Recogido el cuerpo del ya fallecido jefe indiscutible, se le dio sepultura con todas las honras posibles en el altar mayor de la iglesia de Urica, donde aún reposan sus cenizas. Los llaneros lloraron a su jefe, pero continuaron la «guerra a muerte» durante muchos años, fuera en el bando que fuera. Lo que sí es cierto es que muerto Tomás Bobes perdieron con él al más recio caudillo que mimara la victoria en las guerras venezolanas.

No nos es posible pensar que cualquier ser humano no haya amado alguna vez, y Tomás no iba a ser la excepción. En la ciudad venezolana de Valencia vivió una mulata muy bella y alegre, con quien Bobes había mantenido relaciones. Se llamaba, ¡qué casualidad!, Trinidad Bolívar.
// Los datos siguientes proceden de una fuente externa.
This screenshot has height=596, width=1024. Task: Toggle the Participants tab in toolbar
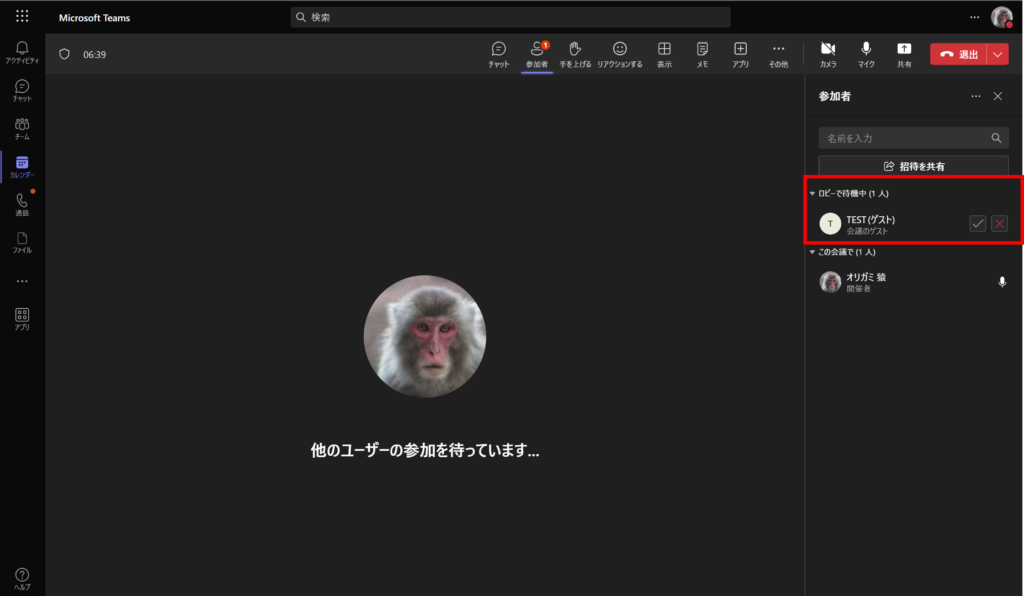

No se sabe si su ascendencia española la emparentaba con la familia del caudillo independentista, aunque sí se sabe que era poseedora de una belleza y un físico más que notables. Lo cierto es que fue amante de Bobes y con él tuvo un hijo que se llamó José Trinidad Bolívar, lo que nos da la idea de que no fue reconocido, al menos de un modo oficial. Esta bella mujer fue durante los años de contienda violada y torturada hasta la saciedad por una turba de insurgentes, que vengaban en ella el odio que tenían al caudillo llanero. También la tradición dice que mantuvo otros amores, de los que el más conocido fue el que despertó en él Inés Corrales, con la que parece ser tuvo un hijo póstumo. Lo que sí conocemos es la ironía del destino: la certeza de que Bobes fue padre de un Bolívar.